Indulge in this Hearty Ale Beef Stew, a comforting and robust dish that melds tender beef, earthy vegetables, and a rich ale-based broth. Perfect for chilly evenings.
This variation of beef stew is inspired by traditional Irish stews but with a modern twist of incorporating ale for depth of flavor. It reflects the rich culinary heritage of hearty stews that have warmed families for generations.
2 tbsp olive oil
2 lbs beef chuck, cut into 1-inch cubes
1 tsp salt
1/2 tsp black pepper
1/4 cup all-purpose flour
2 cups beef broth
1 1/2 cups dark ale
2 tbsp tomato paste
2 cloves garlic, minced
1 large onion, diced
4 carrots, peeled and chopped
3 potatoes, peeled and diced
2 stalks celery, chopped
2 bay leaves
1 tsp dried thyme
1 cup frozen peas
2 tbsp fresh parsley, chopped
1. Heat olive oil in a large pot over medium-high heat.
2. Season beef with salt and pepper, then toss with flour to coat evenly.
3. Brown the beef in batches, removing each batch before adding more to avoid overcrowding.
4. Add the onion and garlic to the pot; sauté until softened.
5. Stir in tomato paste, cooking for 1 minute.
6. Pour in beef broth and ale, scraping up browned bits from the bottom.
7. Return beef to the pot, add carrots, potatoes, celery, bay leaves, and thyme.
8. Bring mixture to a boil, then reduce heat and cover, simmering for 90 minutes.

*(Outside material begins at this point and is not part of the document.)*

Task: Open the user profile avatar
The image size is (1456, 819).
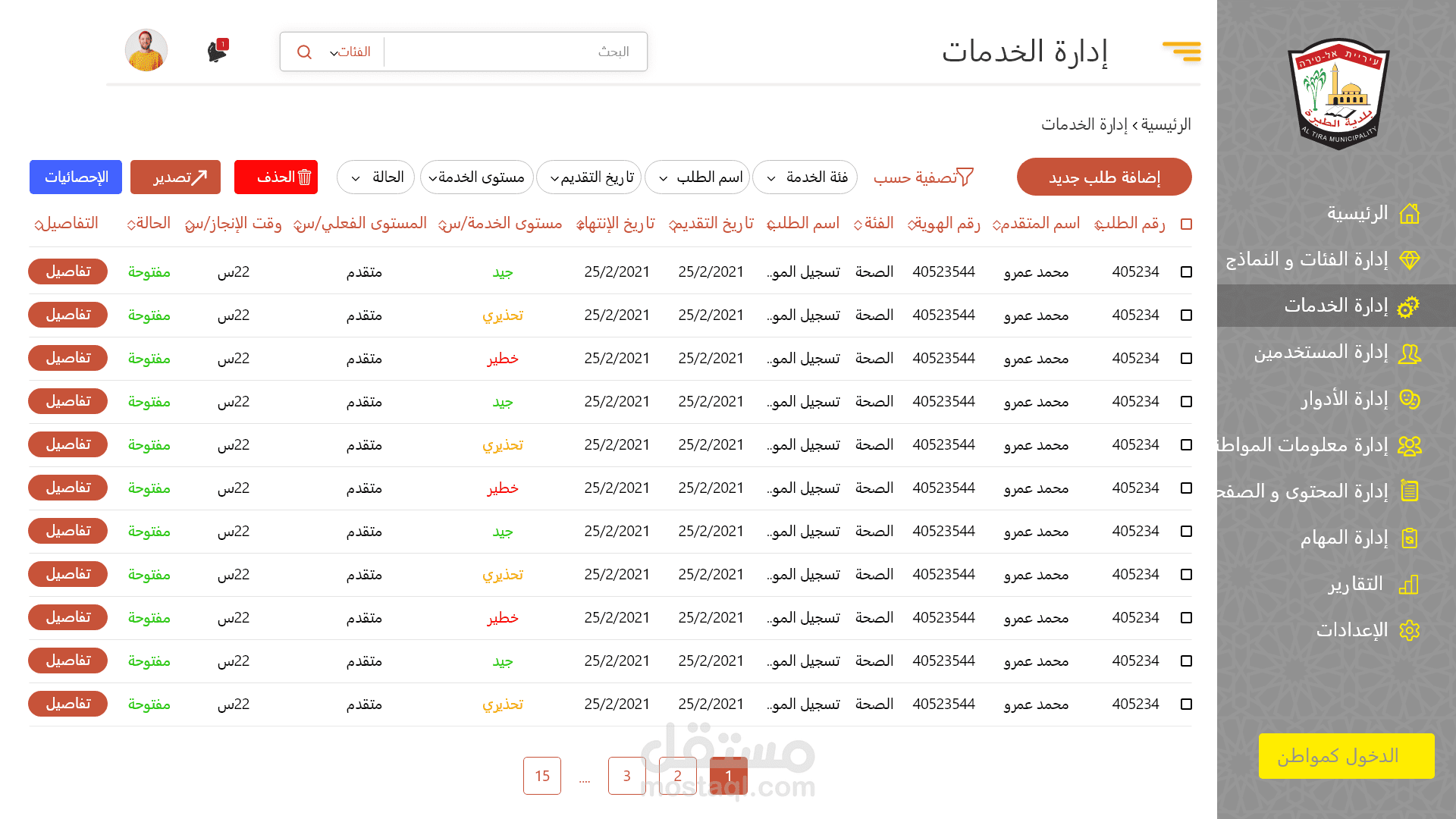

9. Add peas, continuing to simmer uncovered for 15 minutes until thickened.
10. Discard bay leaves, adjust seasoning, and garnish with parsley before serving.
Store the beef stew in airtight containers in the refrigerator for up to 3 days.
Reheat the stew gently on the stovetop over medium heat until warmed through, or microwave in increments, stirring occasionally.